A iniciativa da banda, embora carregada de emoção e simbolismo, acabou sendo vetada em oito estados dos Estados Unidos, reacendendo discussões sobre ética, legalidade e os limites da expressão artística.
O disco, batizado de William Charles Roe Memorial Ashes Variant, contém duas faixas: a inédita Car Song no lado A e uma nova versão de In This Diary, sucesso da banda lançado originalmente em 2003 e que, segundo Kris, era a música favorita de seu pai.
William Charles Roe faleceu em 2014, vítima de complicações relacionadas ao alcoolismo. A ideia de eternizá-lo em um vinil surgiu após Kris conhecer um serviço que permite incorporar cinzas humanas ao material do disco — uma forma de transformar luto em arte.
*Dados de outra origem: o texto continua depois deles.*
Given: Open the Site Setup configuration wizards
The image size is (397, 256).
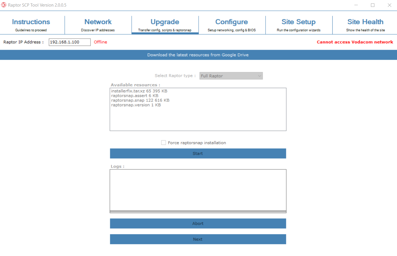Looking at the screenshot, I should pyautogui.click(x=299, y=24).
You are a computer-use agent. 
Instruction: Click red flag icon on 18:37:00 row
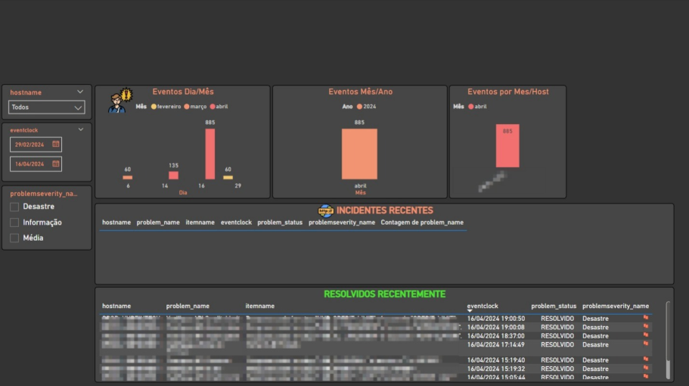tap(646, 335)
Em comunicado publicado no site oficial da banda, Kris Roe explicou que seu pai sempre foi um grande apoiador do The Ataris. Ele participava ativamente dos fóruns de fãs, filmava os shows e mantinha contato com a comunidade que acompanhava o grupo: "Quando descobri que era possível prensar cinzas em um disco, soube imediatamente que essa seria a melhor maneira de homenageá-lo", escreveu o vocalista.
Apesar da intenção afetiva, a iniciativa esbarrou em barreiras legais. Embora a comercialização de produtos com restos mortais humanos seja permitida em 42 estados americanos, ela é proibida em outros oito: Flórida, Geórgia, Massachusetts, Missouri, Nova Hampshire, Carolina do Sul, Texas e Virgínia. A banda, ciente das restrições, publicou um aviso em seu site pedindo que fãs residentes nesses estados não adquiram a edição especial, sob risco de cancelamento do pedido.
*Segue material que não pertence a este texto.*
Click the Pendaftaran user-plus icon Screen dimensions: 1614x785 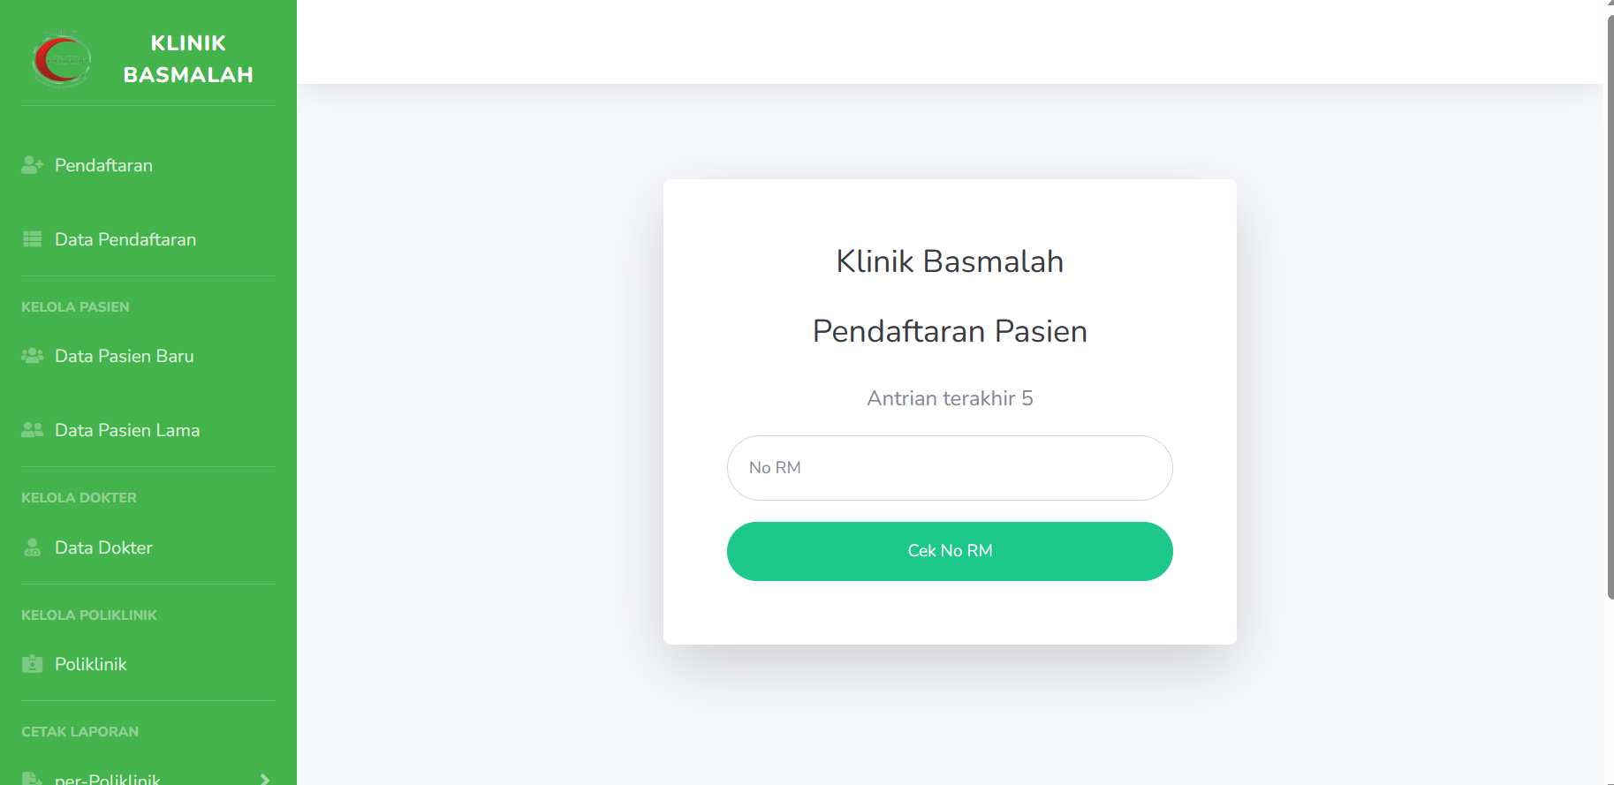(x=33, y=165)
The Ataris: a repercussão do lançamento em vinil da banda
A repercussão foi imediata. Enquanto parte do público elogiou a ousadia e a sensibilidade do tributo, outros questionaram os limites éticos da prática. Críticos apontaram que, embora legal em muitos lugares, o uso de restos humanos em produtos comerciais pode ser visto como desrespeitoso ou até mesmo macabro. Já os defensores do The Ataris argumentam que a homenagem foi feita com profundo respeito e que a arte, por natureza, deve ser livre para explorar temas delicados.
Além do caráter pessoal, o projeto também possui um viés social. Parte dos lucros obtidos com a venda do vinil será destinada à organização Shatterproof, que atua na prevenção e no tratamento da dependência química nos Estados Unidos. A escolha da instituição não é aleatória: Kris revelou que sua família enfrentou sérias dificuldades durante sua infância devido ao alcoolismo do pai. Após anos de afastamento, os dois se reaproximaram quando William conseguiu se manter sóbrio com o apoio dos Alcoólicos Anônimos.
O lançamento do vinil também marca um novo capítulo na trajetória do The Ataris. A banda, que teve seu auge nos anos 2000, retorna com uma proposta mais madura e emocionalmente carregada. A edição especial esgotou rapidamente, tornando-se um item cobiçado entre colecionadores e fãs da cena alternativa.
O caso levanta questões importantes sobre como lidamos com o luto, a memória e os limites da arte. Até que ponto é aceitável transformar restos mortais em objetos culturais? A resposta, ao que tudo indica, depende tanto da legislação quanto da sensibilidade de cada indivíduo.
Enquanto isso, Kris Roe segue firme em sua missão de manter viva a memória do pai — não apenas em sua música, mas também em ações concretas de apoio a quem enfrenta os mesmos desafios que sua família viveu. E, para muitos, isso é o que torna essa homenagem tão poderosa: ela não apenas eterniza uma vida, mas também busca transformar dor em esperança.